Confidential InterPlanetary File System

Confidentiality layer for IPFS decentralized storage

CIPFS is an encryption layer on top of the existing IPFS. A random key is generated for each upload and appended to the name used to address files. For the sender and receiver, the UX is the same, except that the file reference is 79 characters long instead of 46 characters. However the nodes and surveilling entities can no longer access any of the files they are holding.

Use

CIPFS syntax mimics IPFS - just add a 'c' on front.

Upload a file

Run: cipfs add <plaintext filename>

(displays the CIPFS ID at the end)

Download a file

Run: cipfs get <CIPFS ID>

(writes file to current directory)

Example

Upload

Run: $ ./cipfs.sh add CIPFS_logo.png

Output:

*********************************
    Confidential IPFS, v0.1
@isthmus (github.com/mitchellpkt)
*********************************

... generated key
... encrypted test.txt
... uploading to IPFS

 19.92 KiB / 19.92 KiB [===============================================] 100.00%

*********************************
Retrieve file with this CIPFS ticket:
CQmZw7LBEQn2HkKXR4NjwMsZSF7c6ThRTLyKSjEzWpsjY77k0OnHY9fOEzVw15bERThqoKu6zJxgolc
*********************************

Download

Run: $ ./cipfs.sh get CQmZw7LBEQn2HkKXR4NjwMsZSF7c6ThRTLyKSjEzWpsjY77k0OnHY9fOEzVw15bERThqoKu6zJxgolc Output:

PROGRESS:

 19.92 KiB / 19.92 KiB [============================================] 100.00% 0s

... downloaded from IPFS
... decrypted file

*********************************
Retrieved file name:
CQmZw7LBEQn2HkKXR4NjwMsZSF7c6ThRTLyKSjEzWpsjY77

Retrieved file SHA-256 sum:
79228e7f85692032b5c49285c95bc4af7e487e526d982a1dc66ddd8cb188e1a0
*********************************

Motivation

The current implementation of IPFS offers no privacy by default - files are uploaded in plaintext, and accessible to strangers' nodes and anybody with the hash.

Notation

Let || represent string concatenation, and H(...) represent IPFS's hash function

Current System (no privacy)

We have a (plaintext) message or file P that we would like to store on IPFS. IPFS uses a global namespace with hash-based content-addressing, so we upload P and access it later by querying H(P).

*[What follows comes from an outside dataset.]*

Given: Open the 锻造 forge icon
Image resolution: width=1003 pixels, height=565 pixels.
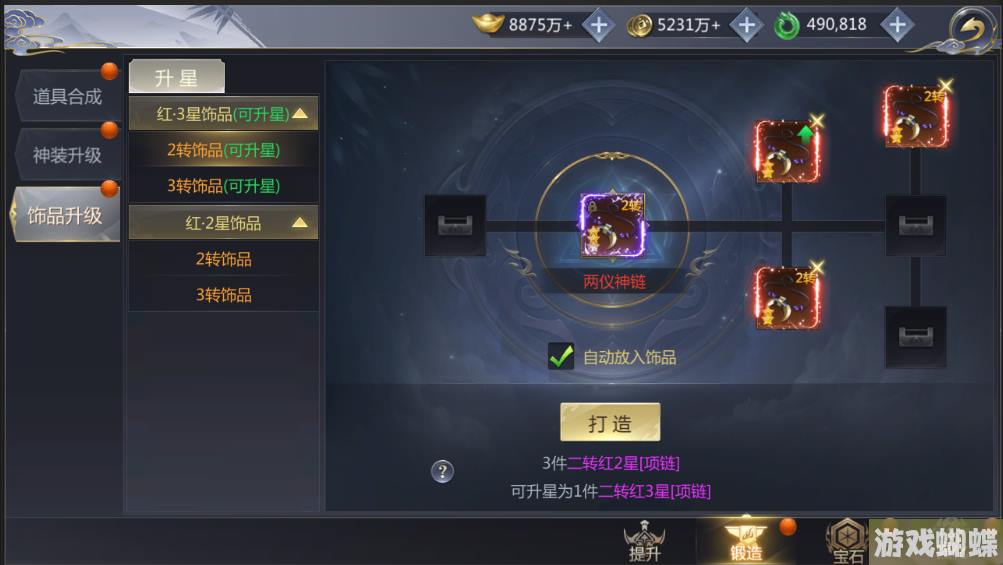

There are several downsides

• IPFS nodes can read P.
• Anybody with H(P) can retrieve P.
• Anybody with a file P can calculate H(P) and test whether the file was uploaded to IPFS previously.

^^ Note that these are largely features & design decisions rather than bugs. There are always privacy / convenience / scaling tradeoffs, and CIPFS will provide privacy (i.e. solve the 3 issues listed above) at the expense of a longer ID string and file deduplication.

Confidential IPFS

Upload Procedure

Suppose Arlene wishes to share plaintext document P with Boris using IPFS. The CIPFS client performs this procedure:

1. Generate random number R from a pseudorandom number generator (if using --random-key flag)
2. Symmetric encrypt P with R to generate ciphertext X.
3. Upload X to IPFS (which will index it by H(X)).
4. Display CIPFS_ticket, which is C || H(X) || R.

Note: Default behavior is deterministic key generation (i.e. symmetric encrypt with first 32 chars of SHA-256 sum). This means that identical files ==> identical ciphertexts ==>> no IPFS bloat. If your threat model is sensitive to IPFS storage hypothesis testing, then add --random-key flag to generate a unique one-time key.

Download Procedure

Now, Arlene gives the CIPFS_ticket string containing the pointer and the key to Boris. Boris's CIPFS client performs this procedure:

1. Break CIPFS_ticket into H(X) and R.
2. Query IPFS for H(X) and download X.
3. Symmetric decrypt X using R to produce P.
4. Display/save P.

Notes

A few nice characteristics emerge:

• No read access for infrastructure: Only Arlene and Boris have R so the IPFS nodes cannot decrypt X to read P.
• If using --random-key, then an attacker with P cannot perform hypothesis testing about file existance on IPFS, since without R they cannot generate XorH(X)`.
• Similarly, censorship and surveillance resistance arise since R introduces ciphertext unlinkability. Even if I am an attacker with P and total surveillance over IPFS, I cannot prove which encrypted files & transmissions are related.
• Arlene can share a linked commit by posting H(X) to prove that that X exists on IPFS. She can later reveal R to unlock P.
• Arlene can also share an unlinked commit by posting H(C||H(X)||R), which is also H(CIPFS_ticket). Others cannot verify whether or not X exists on IPFS until Arlene reveals CIPFS_ticket.